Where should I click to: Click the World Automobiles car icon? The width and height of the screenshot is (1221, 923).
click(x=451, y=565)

───

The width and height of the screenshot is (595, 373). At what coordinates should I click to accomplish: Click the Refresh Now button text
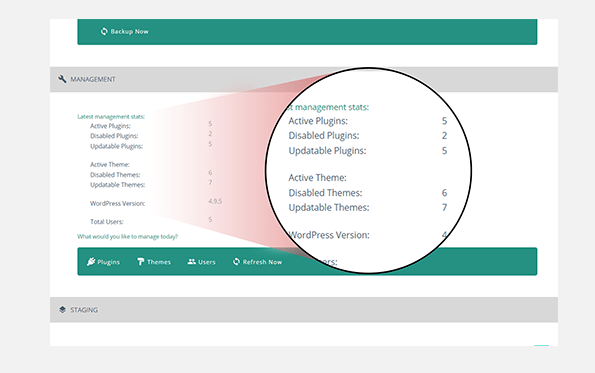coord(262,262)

───

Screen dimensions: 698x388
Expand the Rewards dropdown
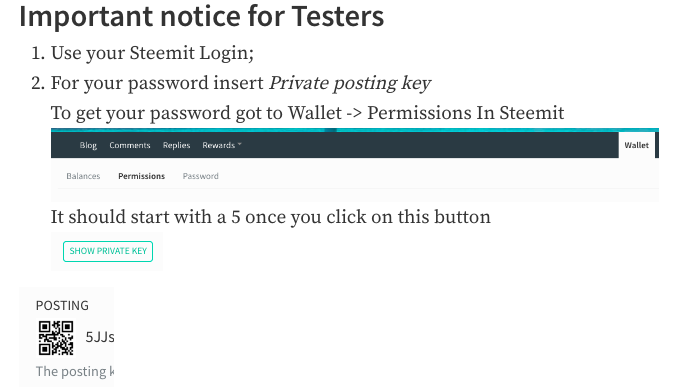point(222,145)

───

Recast the listing as a JSON list of strings, one per line with blank lines omitted, from the line with "Where should I" up to and including the line with "click(x=451, y=565)".

[
  "Where should I click to: Click the World Automobiles car icon? The width and height of the screenshot is (1221, 923).",
  "click(x=451, y=565)"
]